$ \newcommand{\tp}{^\mathsf{T}} \newcommand{\R}{\mathbb{R}} \newcommand{\RR}[2]{\mathbb{R}^{#1 \times #2}} \newcommand{\diag}{\mathrm{diag}} \newcommand{\set}[1]{\left\{ #1 \right\}} \newcommand{\m}[1]{\begin{pmatrix} #1 \end{pmatrix}} $The Problem: We are given the matrix $$ A := \begin{pmatrix} 3 & 6 & 9 \\ 4 & 8 & 12 \end{pmatrix} $$ From this, we want to find - via inspection, and not any detailed calculations - the singular value decomposition of $A$. (Specifically, the reduced or condensed form, in the sense later elaborated upon.)
Context: This comes up as problem $4.1.14$ in Watkins' text Fundamentals of Matrix Computations. In the text at this point, we've not come up with any of the tools typically associated with SVDs. For instance, it has not yet been developed at this point that the singular values of $A$ are tied to the eigenvalues of $A\tp A$, for instance (which has made searching for help quite difficult). We are just given a few basic theorems and definitions...
Relevant Theorems & Definitions:
Definition (Orthogonal): We say a matrix $A \in \RR n n$ is orthogonal if $A\tp A = I$, or equivalently $A\tp = A^{-1}$.
Definition (Isometry): We say a matrix $A \in \RR n m$ is an isometry if $A \tp A = I$.
Theorem $4.1.1$: (the usual SVD theorem)
Let $A \in \RR n m$ be nonzero with rank $r$. Then we may write $$ A = U \Sigma V \tp $$ for $U \in \RR n n, V \in \RR m m$ orthogonal, and where $\Sigma = \diag(\sigma_1,\cdots,\sigma_r,0,\cdots,0)$ with $\sigma_1 \ge \cdots \ge \sigma_r > 0$.
Theorem $4.1.3$: (a geometric interpretation)
Let $A \in \RR n m$ be nonzero of rank $r$. Then $\R^m$ has an orthonormal basis $\set{v_i}_{i=1}^m$ and $\R^n$ has orthogonal basis $\set{u_i}_{i=1}^n$, and there are $\sigma_1 \ge \cdots \ge \sigma_r > 0$ such that $$ Av_i = \begin{cases} \sigma_1 u_i & i = 1,\cdots,r \\ 0 & \text{otherwise} \end{cases} \qquad A\tp u_i = \begin{cases} \sigma_1 v_i & i = 1,\cdots,r \\ 0 & \text{otherwise} \end{cases} $$
Theorem $4.1.10$: (the condensed SVD theorem)
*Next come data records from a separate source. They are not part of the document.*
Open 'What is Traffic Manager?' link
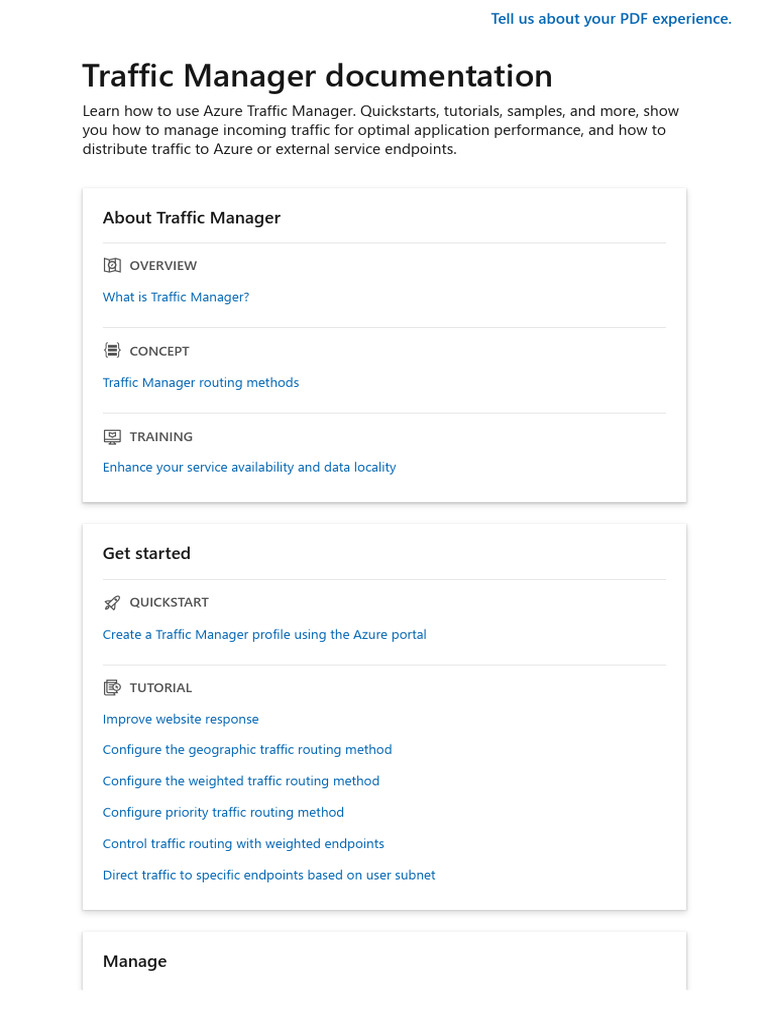The width and height of the screenshot is (768, 1024). coord(176,297)
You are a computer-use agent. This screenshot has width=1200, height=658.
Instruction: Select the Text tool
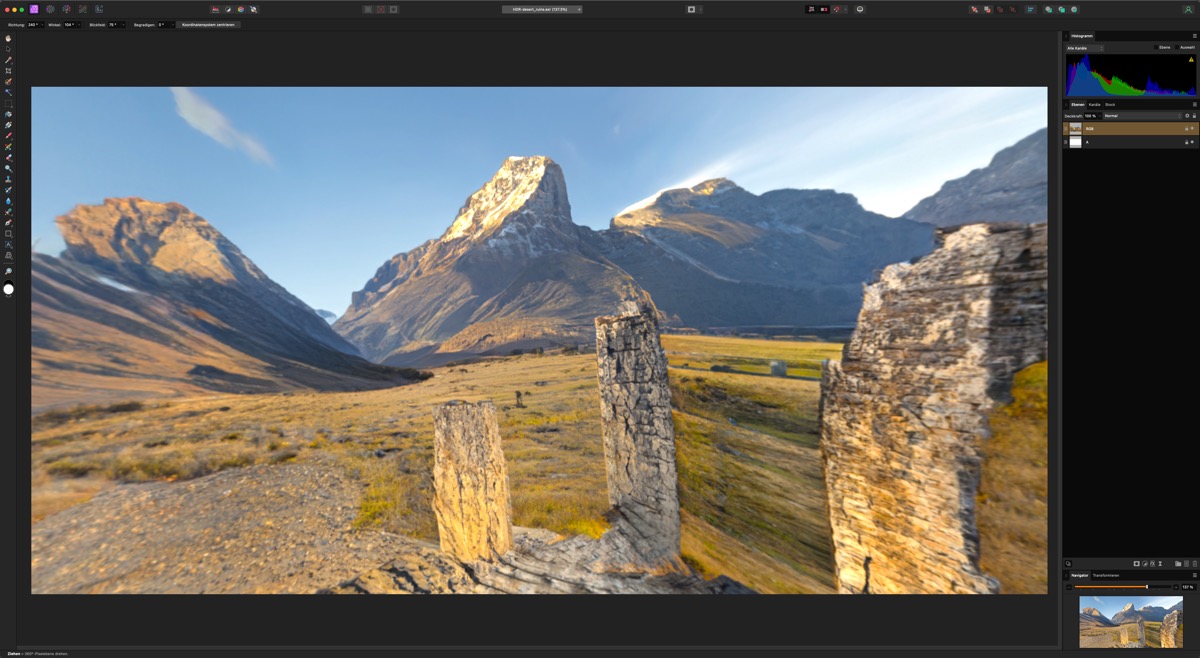[x=8, y=244]
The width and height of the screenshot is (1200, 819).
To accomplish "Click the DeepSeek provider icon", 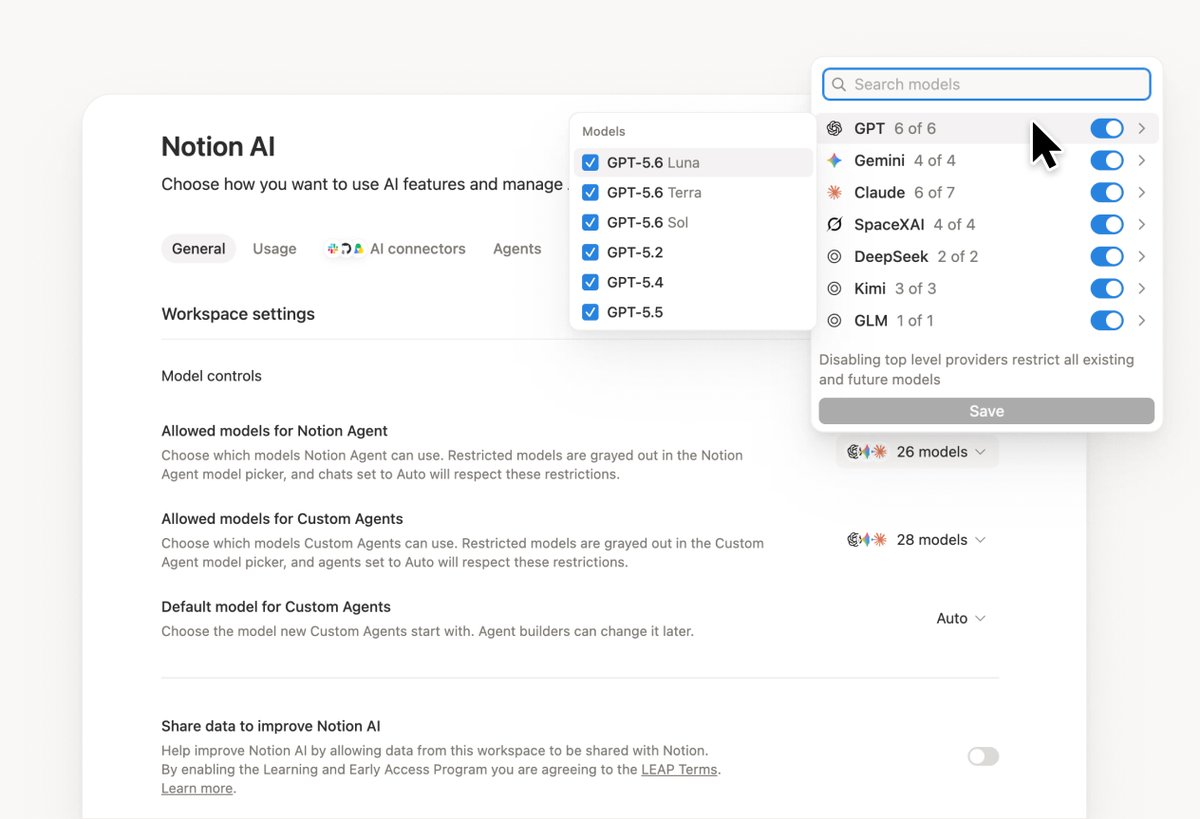I will point(834,256).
Let $A \in \RR n m$ be nonzero and of rank $r$. Then $\exists U \in \RR n r, V \in \RR m r$ which are isometrics, and $\Sigma \in \RR r r$ where $\Sigma = \diag(\sigma_1, \cdots, \sigma_r)$ with $\sigma_1 \ge \cdots \ge \sigma_r > 0$, all such that $$ A = U \Sigma V \tp $$
Theorem $4.1.12$: (a possibly relevant alternate SVD form?)
Let $A \in \RR n m$ be nonzero of rank $r$, with $\set{\sigma_i}_{i=1}^r$ the singular values of $A$ (ordered in the usual way). Each $\sigma_i$ is associated with right singular vectors $\set{v_i}_{i=1}^r$ and left singular vectors $\set{u_i}_{i=1}^r$. Then we may write $$ A = \sum_{\ell = 1}^r \sigma_\ell u_\ell v_\ell \tp $$
Questions:
How in the world should the SVD of $A$ (as given at the outset) have an SVD that is obvious on inspection? (Again, keep in mind the limited tools I'm working with; essentially only the above.) How should I see it or look for it? Clearly, $\mathrm{rank}(A) = 1$, so we only have one singular value. I can set up the decomposition (though not determine the values): it takes the form $$ A = U \Sigma V \tp = \m{u_1 \\ u_2 } \m{\sigma_1} \m{v_1 & v_2 & v_3} $$ but what can I glean beyond this?